A função clara dos Taliban é, sob a máscara da ortodoxia (que é sempre desejável), destruir o Islão por dentro.

Um islâmico defensor da democracia é tão ilógico com um Taliban dizer-se islâmico...

Temos, isso sim, que olhar para estes acontecimentos a partir de um ângulo mais generalista.

O que se passa é que assistimos, por toda a parte, à destruição das tradições e da verdadeira espiritualidade. Este trabalho começou há alguns séculos, com mudanças sociais e mentais. Neste momento, o trabalho continua através da implosão das religiões que ainda subsistem.

Assim, para quem lê nas entrelinhas, este Nobel até pode ter sido bem atribuido, mas o contexto que o rodeia, sobretudo o abuso anti-tradicional que se faz dele, é mais um sinal dos tempos, da "Idade Escura" de que escrevi há pouco.

Bernardo

No reino do Dragão...

O senhor Jorge Nuno Pinto da Costa fez ontem, infelizmente, mais uma das suas aparições.

Ao referir-me a ele não usarei o costumeiro título "Dr.", porque me parece que ele não é douto em nada.
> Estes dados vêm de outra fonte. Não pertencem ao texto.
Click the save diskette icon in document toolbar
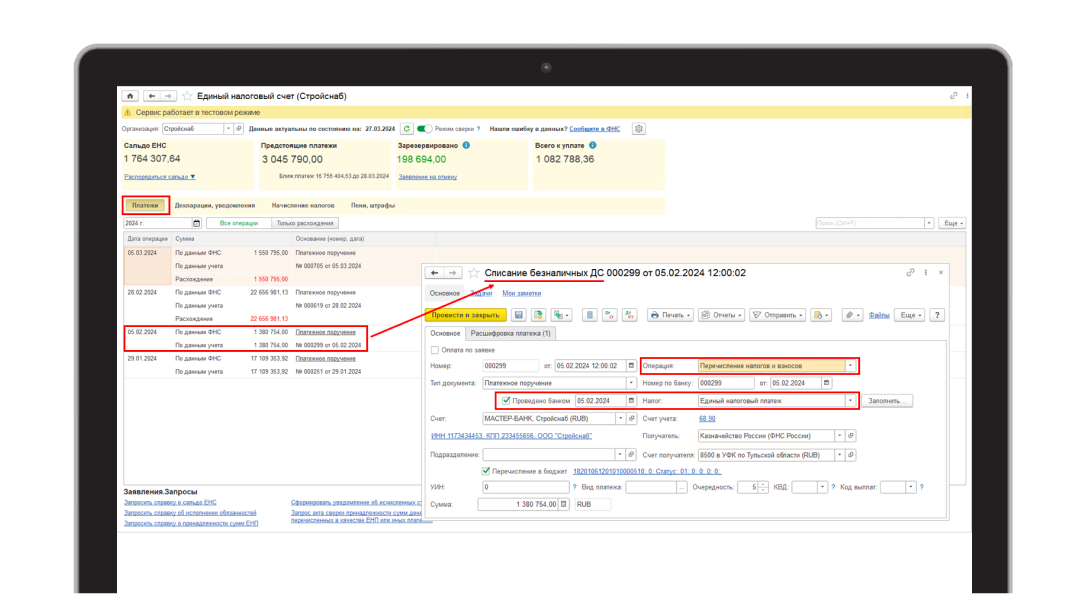 (x=519, y=315)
Quando muito, será douto em boçalidade.

E, desta vez, o que é que nos incomodou nas suas palavras?

Como sempre, a boçalidade, mas desta vez, também a profunda ignorância dos mais básicos conceitos de protocolo, e de forma mais geral, de vivência em sociedade.
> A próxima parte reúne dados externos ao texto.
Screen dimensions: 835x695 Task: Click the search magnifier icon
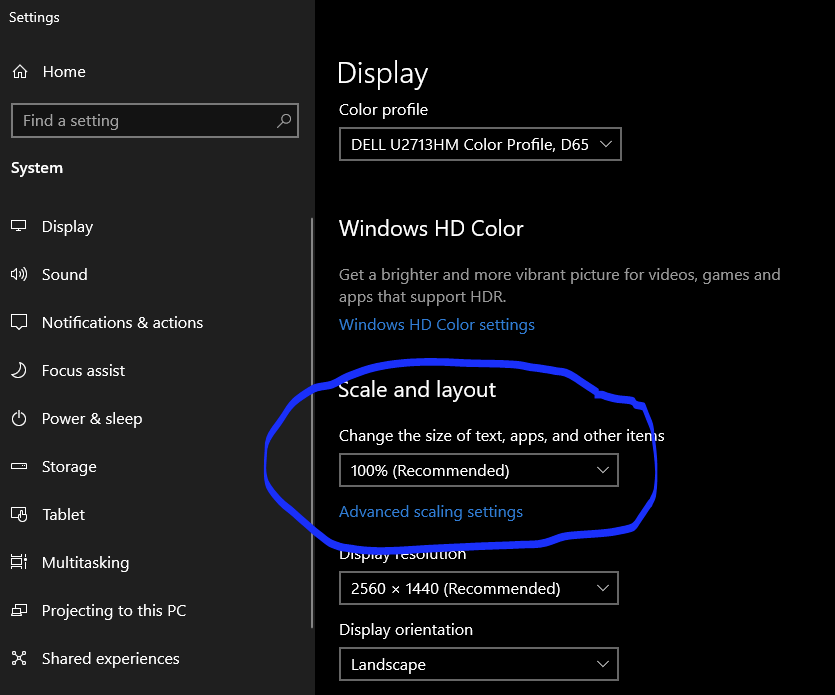pyautogui.click(x=284, y=121)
Relativamente à inaguração do estádio do Dragão, o dito senhor Pinto da Costa afirmou às antenas da Comunicação Social que não iria convidar para a cerimónia o Dr. Rui Rio, presidente da Câmara Municipal do Porto.
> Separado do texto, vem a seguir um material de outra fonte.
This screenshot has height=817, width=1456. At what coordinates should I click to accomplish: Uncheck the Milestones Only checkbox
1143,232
"Só se eu fosse maluco!", disse, "depois de tudo o que ele fez!"

Pois sim, então talvez seja conveniente lembrar ao senhor Pinto da Costa alguns factos:

1. Ele não é o dono do Futebol Clube do Porto, é um presidente eleito por sufrágio, logo, o clube não lhe pertence;
2. Por acréscimo, o estádio do Dragão também não lhe pertence; o estádio pertence ao FCP e aos Portugueses que o pagaram com esforço e trabalho; e como o estádio se encontra dentro da cidade do Porto, é também natural que faça parte do equipamento social da cidade; se não, veja-se a estrutura de custos:

Estádio do Dragão
- Promotor: Futebol Clube do Porto
- Custo total (estimado) € 97.755.318
- Comparticipação do Estado
€16.859.369 (estádio)
€ 1.571.587 (estacionamentos)

3. O FCP é o promotor, mas usa fundos do erário público, e portanto não é o proprietário único do estádio; por isso, o senhor Pinto da Costa não está a convidar amigos para a festa de inauguração do seu estádio; deve estar, isso sim, a convidar, entre outros, os representantes dos portugueses, e mais especificamente, dos portuenses; e ao convidá-los, deve fazê-lo não como Pinto da Costa, mas sim como Presidente do FCP;

4. Se o senhor Pinto da Costa, no cargo de Presidente do FCP, convida, por exemplo, o Dr. Jorge Sampaio ou o Dr. Durão Barroso, ele não os está a convidar pelas suas pessoas, ele está, em representação do FCP, a convidar o Exmo. Senhor Presidente da República e o Exmo. Senhor Primeiro Ministro; do mesmo modo, não é mais que a sua obrigação convidar também o Exmo. Senhor Presidente da Câmara Municipal do Porto, que eleito como foi para o cargo que ocupa, representa os portuenses, TODOS!

Assim, em vez de se comportar como uma menina de colégio que não convida a amiga que lhe roubou o namorado, o senhor Pinto da Costa deveria cumprir as suas obrigações, ao abrigo do cargo que ocupa e do poder que lhe foi concedido pelos sócios do FCP, e convidar todas as entidades de direito.

É que ele não deve convidar o Dr. Rui Rio, "per se".
Deve, isso sim, convidar o Exmo. Senhor Presidente da Câmara Municipal do Porto.

É a profunda ignorância destas realidades que transforma lentamente este país numa paródia.